One cannot live on an island without seeing strange things wash up on shore. Sometimes it is the carcass of a strange water creature with fins instead of legs and strange glowing blobs instead of eyes. Sometimes it’s an enormous bone from a long-dead animal, or the naked branches of a fallen tree. Shells. Fish. Smooth stones. Small stones. Large stones.

But…never before have I seen a stone as large as the black one that bobs against the surf in the distance. It looks to be larger than a full-grown male. Larger, even, than the fat, scaly body of a kaari.

And it floats. That in itself makes it unusual. I have to know what it is.

I scan the cliff I stand atop, looking for vines leading downward to let me climb my way to the shore. I must be quick. Even though the four clans—now three—live apart, we have an agreement. If something washes up on the shore, it belongs to those that find it.

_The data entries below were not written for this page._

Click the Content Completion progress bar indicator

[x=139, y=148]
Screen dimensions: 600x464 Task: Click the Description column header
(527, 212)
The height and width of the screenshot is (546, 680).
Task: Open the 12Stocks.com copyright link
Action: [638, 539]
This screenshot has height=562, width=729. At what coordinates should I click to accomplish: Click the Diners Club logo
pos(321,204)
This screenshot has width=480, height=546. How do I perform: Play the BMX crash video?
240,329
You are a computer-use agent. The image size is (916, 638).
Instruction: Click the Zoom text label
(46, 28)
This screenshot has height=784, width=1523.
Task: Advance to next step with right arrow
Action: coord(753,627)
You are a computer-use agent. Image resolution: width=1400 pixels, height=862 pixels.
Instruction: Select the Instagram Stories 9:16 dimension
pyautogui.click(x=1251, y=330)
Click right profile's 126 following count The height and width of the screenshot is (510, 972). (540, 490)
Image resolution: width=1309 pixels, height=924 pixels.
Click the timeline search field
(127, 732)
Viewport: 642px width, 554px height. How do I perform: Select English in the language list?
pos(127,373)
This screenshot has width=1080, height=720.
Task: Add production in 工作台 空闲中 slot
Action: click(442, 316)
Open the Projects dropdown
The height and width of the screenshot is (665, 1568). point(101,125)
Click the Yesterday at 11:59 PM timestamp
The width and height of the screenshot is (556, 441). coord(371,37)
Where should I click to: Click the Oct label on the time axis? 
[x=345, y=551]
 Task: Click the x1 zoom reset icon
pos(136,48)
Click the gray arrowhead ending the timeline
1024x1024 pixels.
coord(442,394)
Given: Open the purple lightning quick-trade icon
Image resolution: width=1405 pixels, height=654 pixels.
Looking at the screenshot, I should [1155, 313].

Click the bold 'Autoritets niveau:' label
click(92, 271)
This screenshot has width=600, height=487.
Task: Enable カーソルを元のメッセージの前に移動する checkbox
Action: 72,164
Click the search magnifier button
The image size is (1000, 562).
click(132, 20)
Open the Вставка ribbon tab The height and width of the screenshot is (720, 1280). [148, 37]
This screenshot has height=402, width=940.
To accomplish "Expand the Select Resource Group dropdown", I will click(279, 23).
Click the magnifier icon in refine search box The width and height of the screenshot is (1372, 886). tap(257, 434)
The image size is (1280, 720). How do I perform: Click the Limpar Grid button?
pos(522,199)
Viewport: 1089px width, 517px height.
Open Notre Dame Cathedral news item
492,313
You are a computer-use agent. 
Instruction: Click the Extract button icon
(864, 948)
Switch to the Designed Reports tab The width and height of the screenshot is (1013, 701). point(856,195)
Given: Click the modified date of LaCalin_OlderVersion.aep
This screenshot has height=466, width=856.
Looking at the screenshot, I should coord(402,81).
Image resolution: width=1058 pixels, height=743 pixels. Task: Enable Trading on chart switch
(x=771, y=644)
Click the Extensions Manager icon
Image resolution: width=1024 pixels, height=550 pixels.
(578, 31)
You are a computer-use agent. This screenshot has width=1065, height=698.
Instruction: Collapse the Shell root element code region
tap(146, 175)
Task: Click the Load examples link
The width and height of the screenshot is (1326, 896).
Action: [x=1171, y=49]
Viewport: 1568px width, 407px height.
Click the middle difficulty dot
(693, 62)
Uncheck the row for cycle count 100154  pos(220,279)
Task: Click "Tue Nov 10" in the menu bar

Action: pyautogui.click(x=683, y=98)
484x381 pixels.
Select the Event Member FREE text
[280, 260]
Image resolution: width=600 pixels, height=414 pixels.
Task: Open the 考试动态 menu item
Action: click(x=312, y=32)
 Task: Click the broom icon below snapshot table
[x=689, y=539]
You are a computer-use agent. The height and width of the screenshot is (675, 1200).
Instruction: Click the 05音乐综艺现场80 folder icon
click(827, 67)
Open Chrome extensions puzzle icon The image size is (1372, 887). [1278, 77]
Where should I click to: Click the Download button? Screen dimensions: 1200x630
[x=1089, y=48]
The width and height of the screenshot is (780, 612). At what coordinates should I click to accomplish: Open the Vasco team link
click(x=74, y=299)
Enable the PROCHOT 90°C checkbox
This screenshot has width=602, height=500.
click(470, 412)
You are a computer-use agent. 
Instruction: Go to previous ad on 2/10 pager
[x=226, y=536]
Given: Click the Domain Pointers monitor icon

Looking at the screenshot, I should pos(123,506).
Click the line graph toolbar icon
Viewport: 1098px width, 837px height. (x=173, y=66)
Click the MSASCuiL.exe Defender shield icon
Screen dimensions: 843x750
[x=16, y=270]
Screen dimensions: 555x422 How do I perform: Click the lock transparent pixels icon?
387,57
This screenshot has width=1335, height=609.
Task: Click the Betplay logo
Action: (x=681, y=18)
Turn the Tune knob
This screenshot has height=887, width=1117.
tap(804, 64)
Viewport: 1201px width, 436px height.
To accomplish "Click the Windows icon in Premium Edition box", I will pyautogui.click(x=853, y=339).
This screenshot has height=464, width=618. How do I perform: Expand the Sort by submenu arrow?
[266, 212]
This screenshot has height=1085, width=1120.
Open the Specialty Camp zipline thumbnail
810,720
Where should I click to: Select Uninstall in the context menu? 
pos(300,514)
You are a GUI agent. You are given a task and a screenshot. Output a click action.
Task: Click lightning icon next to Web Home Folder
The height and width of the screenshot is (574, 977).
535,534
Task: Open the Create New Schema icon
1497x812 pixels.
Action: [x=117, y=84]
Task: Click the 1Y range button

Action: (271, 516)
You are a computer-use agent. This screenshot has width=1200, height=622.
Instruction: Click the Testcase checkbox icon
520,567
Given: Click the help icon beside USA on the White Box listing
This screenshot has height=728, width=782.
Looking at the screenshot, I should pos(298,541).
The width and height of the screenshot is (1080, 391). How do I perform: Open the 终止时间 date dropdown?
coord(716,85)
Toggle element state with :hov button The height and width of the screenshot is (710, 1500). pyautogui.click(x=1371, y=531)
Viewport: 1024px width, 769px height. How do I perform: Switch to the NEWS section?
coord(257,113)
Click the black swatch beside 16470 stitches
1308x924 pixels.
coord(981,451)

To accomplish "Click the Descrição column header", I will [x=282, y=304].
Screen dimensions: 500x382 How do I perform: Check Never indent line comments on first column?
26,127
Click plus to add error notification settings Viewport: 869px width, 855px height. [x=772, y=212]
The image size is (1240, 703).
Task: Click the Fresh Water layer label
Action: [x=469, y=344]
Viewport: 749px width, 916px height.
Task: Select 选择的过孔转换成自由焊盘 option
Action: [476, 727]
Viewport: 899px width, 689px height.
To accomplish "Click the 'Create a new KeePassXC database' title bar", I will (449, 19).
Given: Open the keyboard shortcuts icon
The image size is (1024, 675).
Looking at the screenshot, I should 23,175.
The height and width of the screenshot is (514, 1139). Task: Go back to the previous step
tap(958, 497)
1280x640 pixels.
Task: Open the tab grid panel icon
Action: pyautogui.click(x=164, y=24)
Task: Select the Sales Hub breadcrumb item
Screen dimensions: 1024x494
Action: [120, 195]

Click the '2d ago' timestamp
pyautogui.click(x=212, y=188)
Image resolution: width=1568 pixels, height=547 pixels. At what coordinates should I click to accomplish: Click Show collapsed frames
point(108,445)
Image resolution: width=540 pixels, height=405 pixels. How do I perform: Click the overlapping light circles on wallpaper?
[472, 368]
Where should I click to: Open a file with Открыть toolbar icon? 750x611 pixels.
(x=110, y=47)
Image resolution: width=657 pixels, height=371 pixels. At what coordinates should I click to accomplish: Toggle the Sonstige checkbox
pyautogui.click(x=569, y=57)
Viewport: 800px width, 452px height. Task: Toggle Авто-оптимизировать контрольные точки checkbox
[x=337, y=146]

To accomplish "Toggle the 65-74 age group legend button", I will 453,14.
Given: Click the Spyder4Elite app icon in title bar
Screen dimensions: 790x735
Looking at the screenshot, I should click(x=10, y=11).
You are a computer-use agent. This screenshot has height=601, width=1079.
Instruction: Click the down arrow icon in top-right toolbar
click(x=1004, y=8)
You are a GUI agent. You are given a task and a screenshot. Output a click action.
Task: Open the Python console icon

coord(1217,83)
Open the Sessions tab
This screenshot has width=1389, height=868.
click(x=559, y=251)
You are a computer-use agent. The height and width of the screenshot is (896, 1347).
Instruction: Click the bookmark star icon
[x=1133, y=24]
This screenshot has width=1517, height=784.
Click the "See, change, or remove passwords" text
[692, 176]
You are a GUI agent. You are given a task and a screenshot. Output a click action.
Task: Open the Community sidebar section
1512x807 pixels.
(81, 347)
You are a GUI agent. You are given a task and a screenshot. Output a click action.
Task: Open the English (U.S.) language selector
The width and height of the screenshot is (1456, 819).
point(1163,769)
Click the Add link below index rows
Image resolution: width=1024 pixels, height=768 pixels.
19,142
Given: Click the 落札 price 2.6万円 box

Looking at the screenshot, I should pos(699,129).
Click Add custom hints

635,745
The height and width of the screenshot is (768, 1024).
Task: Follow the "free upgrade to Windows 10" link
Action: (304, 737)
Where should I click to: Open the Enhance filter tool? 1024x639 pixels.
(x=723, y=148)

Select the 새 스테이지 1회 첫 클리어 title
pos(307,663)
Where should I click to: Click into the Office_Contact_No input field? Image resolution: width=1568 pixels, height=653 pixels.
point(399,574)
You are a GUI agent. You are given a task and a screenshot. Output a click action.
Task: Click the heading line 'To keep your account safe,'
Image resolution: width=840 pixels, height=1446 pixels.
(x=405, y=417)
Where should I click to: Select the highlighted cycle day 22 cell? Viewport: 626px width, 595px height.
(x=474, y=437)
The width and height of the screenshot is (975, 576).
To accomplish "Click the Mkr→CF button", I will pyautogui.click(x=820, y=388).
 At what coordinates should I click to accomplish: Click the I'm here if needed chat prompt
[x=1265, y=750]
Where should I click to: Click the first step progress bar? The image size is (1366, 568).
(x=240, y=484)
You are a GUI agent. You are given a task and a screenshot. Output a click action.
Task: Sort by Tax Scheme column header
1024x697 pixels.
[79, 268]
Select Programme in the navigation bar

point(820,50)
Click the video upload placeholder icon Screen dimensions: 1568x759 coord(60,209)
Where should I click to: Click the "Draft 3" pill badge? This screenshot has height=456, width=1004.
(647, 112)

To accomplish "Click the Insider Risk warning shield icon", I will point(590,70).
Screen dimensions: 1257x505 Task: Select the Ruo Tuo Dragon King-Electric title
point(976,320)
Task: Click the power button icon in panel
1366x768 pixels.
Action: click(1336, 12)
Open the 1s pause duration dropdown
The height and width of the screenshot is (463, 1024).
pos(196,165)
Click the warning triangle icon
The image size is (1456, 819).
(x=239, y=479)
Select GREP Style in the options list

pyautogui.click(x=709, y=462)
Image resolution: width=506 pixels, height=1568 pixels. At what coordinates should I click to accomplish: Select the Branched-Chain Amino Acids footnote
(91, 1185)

And whatever this exotic, floating stone is, it is going to be mine.

Excited, I find a strong vine and begin to climb my way down the cliffs. There is no spot on this island I do not know like the backs of my hands, and it does not take me long to descend. A skyclaw soars overhead as I do, looking for easy prey, and I shift skin-tones with a thought, automatically blending to match the rock I press up against. The skyclaw flies right past without stopping, and if I did not have another mission, I might try leaping onto its back as it flies past. Skyclaw are good eating, after all, and there is plenty of meat for the entire tribe.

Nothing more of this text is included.